CC: There are different drivers. Research indicates that some people don’t join the pension scheme because they weren’t initially eligible when they started at their employer, and when they did become eligible they put off the decision to join. Another driver is that staff think that they are not going to be at the organisation long enough to make it worthwhile to join. Or when they joined the firm 10 years ago they couldn’t afford to join the scheme but they can now and just never got around to it. It’s the issue about how much time employers spend educating their employees, or decide just to stick everyone into the pension scheme and let them make a decision to opt out.
PJ: Companies will need to think about that when auto-enrolment comes in.
SP: There’s an opportunity there as well when you’re introducing auto-enrolment and the technology that you’re going to have to implement and run that you will be able to look at your flexible reward package and link the two.
PC: That’s true, we predict a significant increase in online solutions and the natural home for that is in a flex system. It’s got to be joined-up thinking.
SP: Also, companies know that they’ve got to spend the money to put auto-enrolment in, so there’s an opportunity for the HR function to jump and say, for the same money we can put all of this together.
JW: The interesting thing, from the employee perspective as well, is that when you get to the four per cent – why did they not join the pensions scheme, even when contributions are matched, even though there’s auto-enrolment which basically enforces it. But if they don’t understand the value, then employees will just see that they have four per cent less pay this month than they had at the end of the last month.
People will either opt out or there’s going to be a question around the funding of that four per cent. Is there something else within the benefit provision that can help find that money? If they can actually fund part of that four per cent contribution every month to their pension through the benefits package – then going back to our pen portraits – if you look at the benefits package and say you can save £100 here, £400 here, does that go some way to funding your four per cent? That’s going to be a very interesting dynamic.
CC: At the moment the Department for Work and Pensions is distributing all of this communication literature. So hopefully employees are now more aware of what’s coming – but yes, it is a case of what they decide to do will reflect how well the economy is doing.
JW: Employers need to find a way to communicate with employees that if they do choose to stay in then there are ways that this could be funded through the benefit provision.
Philip Curtis, Managing Director, Fair Care Employee Benefits
Philip is the Managing Director of Fair Care Employee Benefits, a business he founded in 2005 with a mandate to build a nationwide consultancy. Now with more than 1,000 UK clients, Fair Care has earned a reputation for innovation, combined with excellent service delivery.
Prior to setting up Fair Care, Philip spent eight years as a finance director in merchant banking group Close Brothers. Part of his remit was responsibility for HR and benefits, which sparked a keen interest in tax-efficient remuneration. Among other initiatives, he introduced profit-related pay through salary sacrifice and various share incentive schemes.

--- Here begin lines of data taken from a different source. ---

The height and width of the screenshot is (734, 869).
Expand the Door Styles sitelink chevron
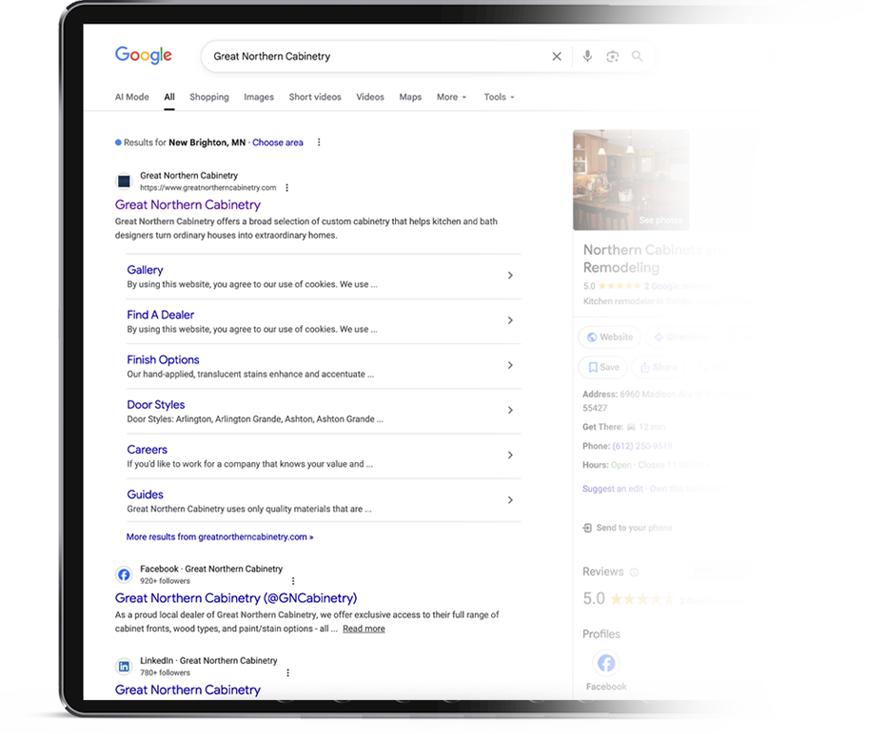click(510, 410)
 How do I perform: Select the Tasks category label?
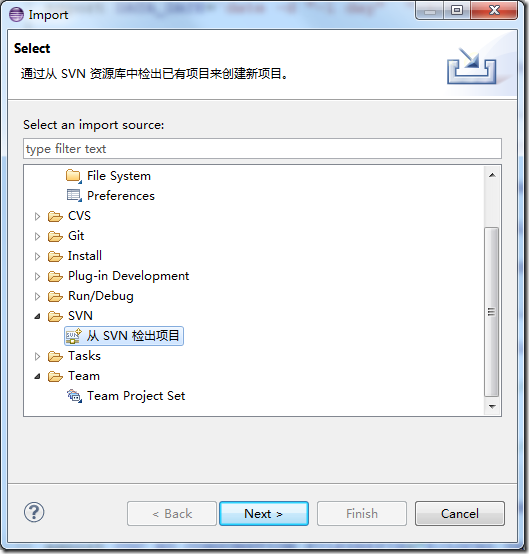point(84,356)
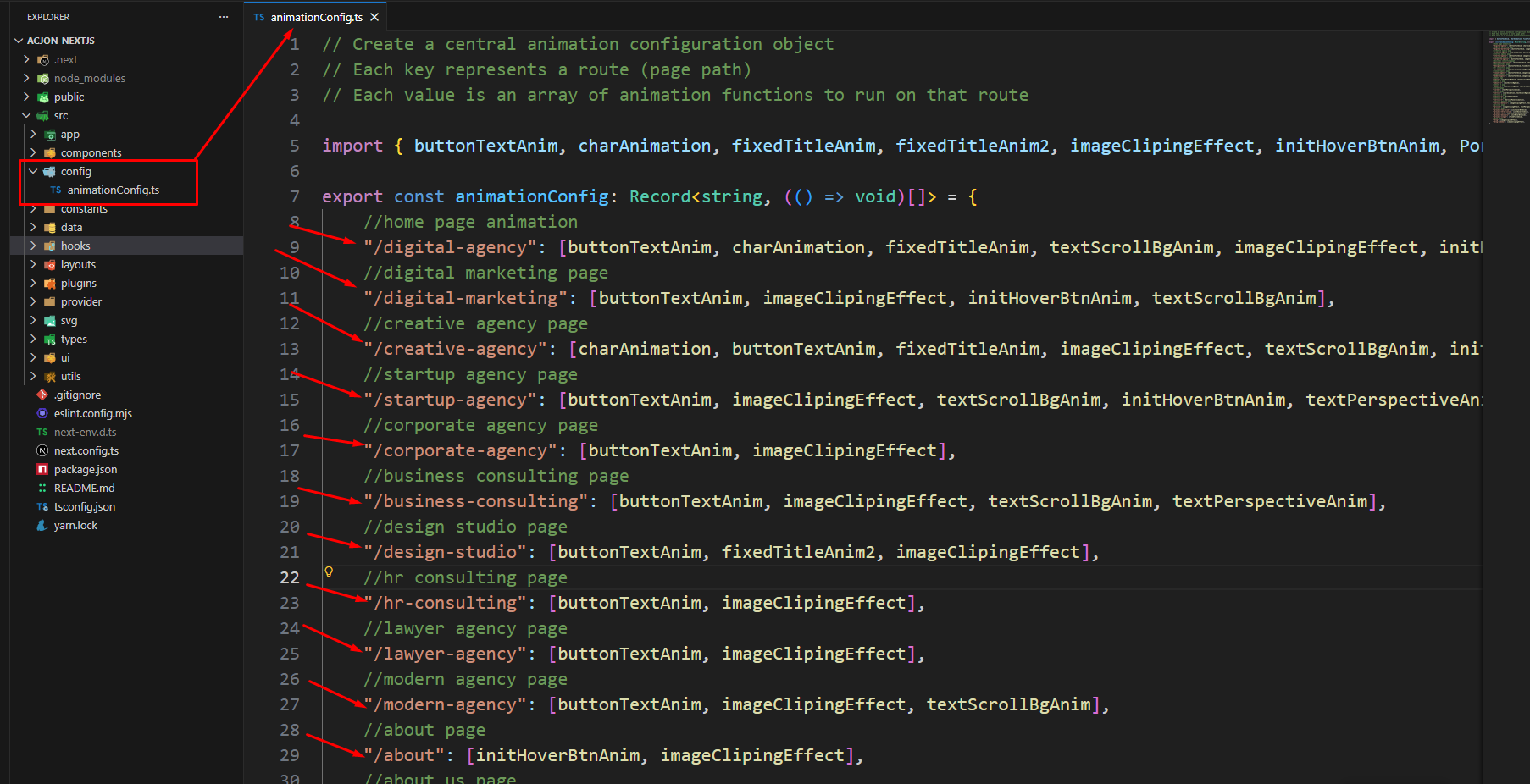Click the tsconfig.json file icon
The height and width of the screenshot is (784, 1530).
[42, 506]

Being on “the other side of the fence” for most of his former career has given Philip an advantage in understanding what clients really need. Dual qualified as an accountant and more recently as an IFA, Philip is well placed to be at the forefront of thought leadership in this ever changing market.
Auto-enrolment
CC: It also depends on demographics. I was talking to a restaurant chain and most of their employees are under the age of 22, and they don’t earn enough to get into auto-enrolment in the first place. So the firm is now working out how much communication effort it should focus on these individuals.

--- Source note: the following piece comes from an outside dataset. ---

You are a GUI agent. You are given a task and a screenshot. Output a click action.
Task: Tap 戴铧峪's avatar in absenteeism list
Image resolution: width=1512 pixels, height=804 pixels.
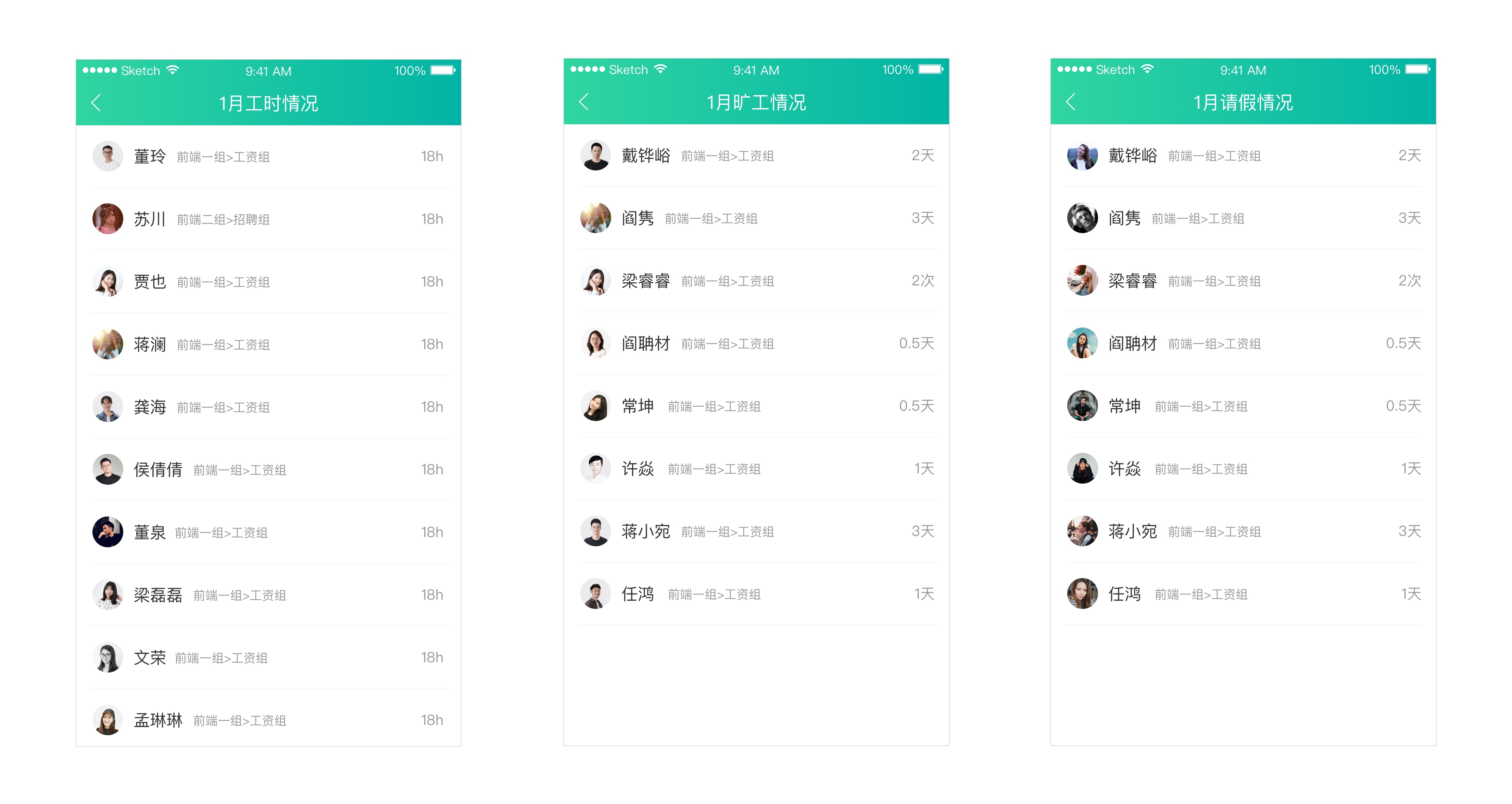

TG: One of the interesting things with auto-enrolment is those for whom it might not be the right thing, individuals who might look to opt out as they have debts which are the financial priority. For these individuals organisations can look at other financial benefits which would be valued.

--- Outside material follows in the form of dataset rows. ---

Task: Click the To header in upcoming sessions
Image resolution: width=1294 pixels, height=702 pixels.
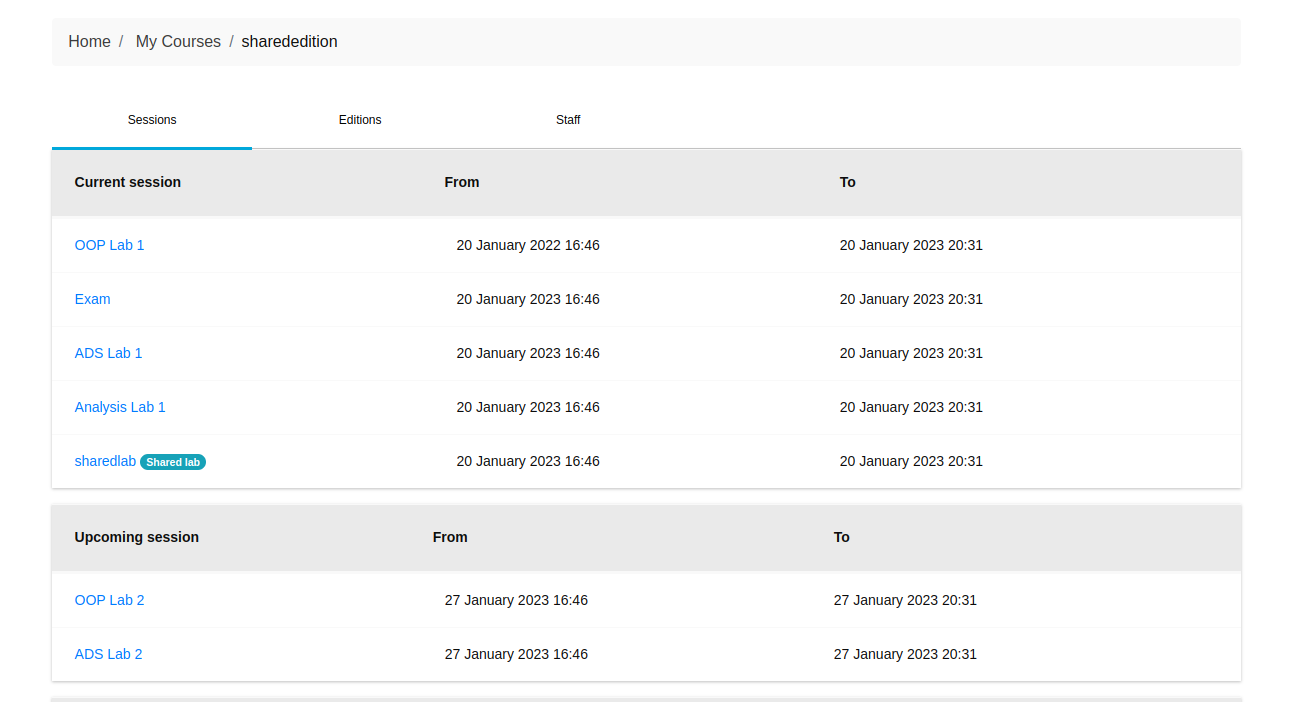Action: tap(842, 537)
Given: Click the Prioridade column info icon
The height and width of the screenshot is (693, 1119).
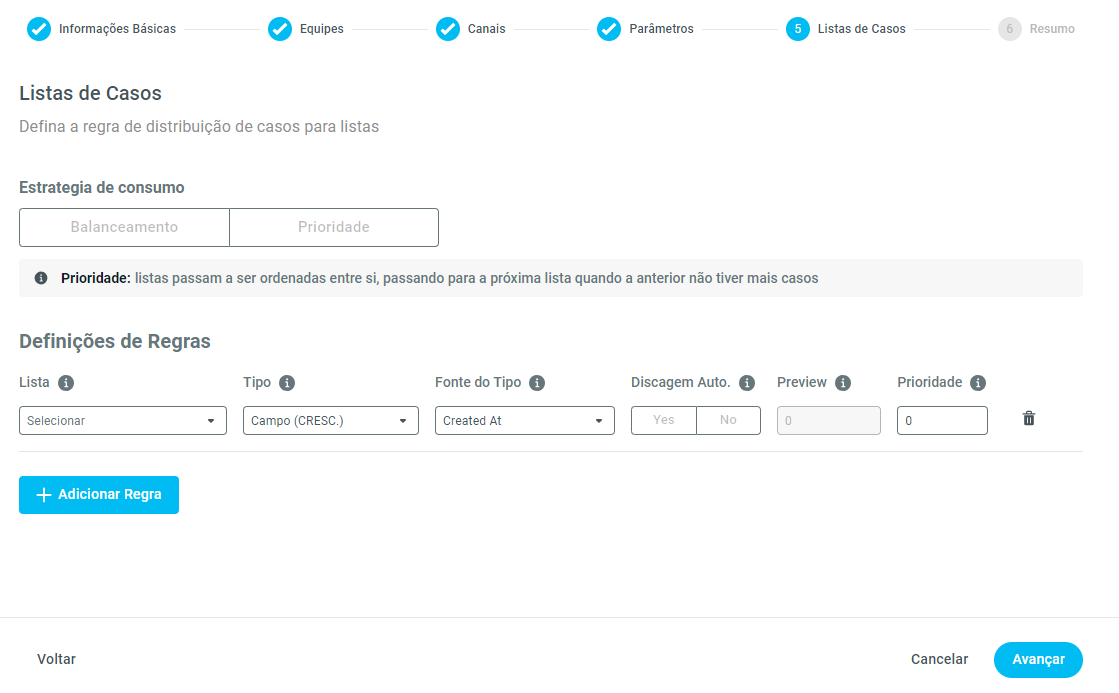Looking at the screenshot, I should click(978, 383).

CC: When you talk to young people about pensions they understand that it’s a long-term investment, but when you talk to them about share plans a lot of them are enthused by that and so it may be a good way of getting them interested in saving. Then you can use this opportunity to talk to them about pensions.
JW: Save As You Earn (SAYE) schemes – although it goes back to affordability – are a great way to save, as people generally trust their companies.
Lifestyle choices
KS: What drives people when they are choosing what benefits they want?
NS: Employees look at what suits their lifestyle and what is relevant to their needs at a particular point in time.
TG: With a lot of the technology that’s used in flexible benefits schemes, individuals can model their package and can see what works for them.
JW: I often don’t understand why certain things are offered as a benefit. I don’t see where the value is in things such as travel insurance.
Going back to ISAs, one of the big things about this (and I know this as providers are now putting ISAs into firms) is they’re selling cash ISAs. What I don’t understand is the benefit of selling a cash ISA into the workplace. Providing an ISA wrapper where employees can put their stock and benefit from low costs, tax-free growth, potential mitigation of tax on maturing share schemes and the ability to diversify the stock holding is a great benefit. However, with cash ISAs there may be a better deal on the high street so what is the benefit of offering this?
SP: Then it becomes a negative as employees feel disgruntled and you’re going against everything you’re trying to achieve. You’re not engaging them.
PC: The only positive is that you might encourage use of something like an ISA as an alternative investment savings vehicle, whereas otherwise the employee probably wouldn’t bother.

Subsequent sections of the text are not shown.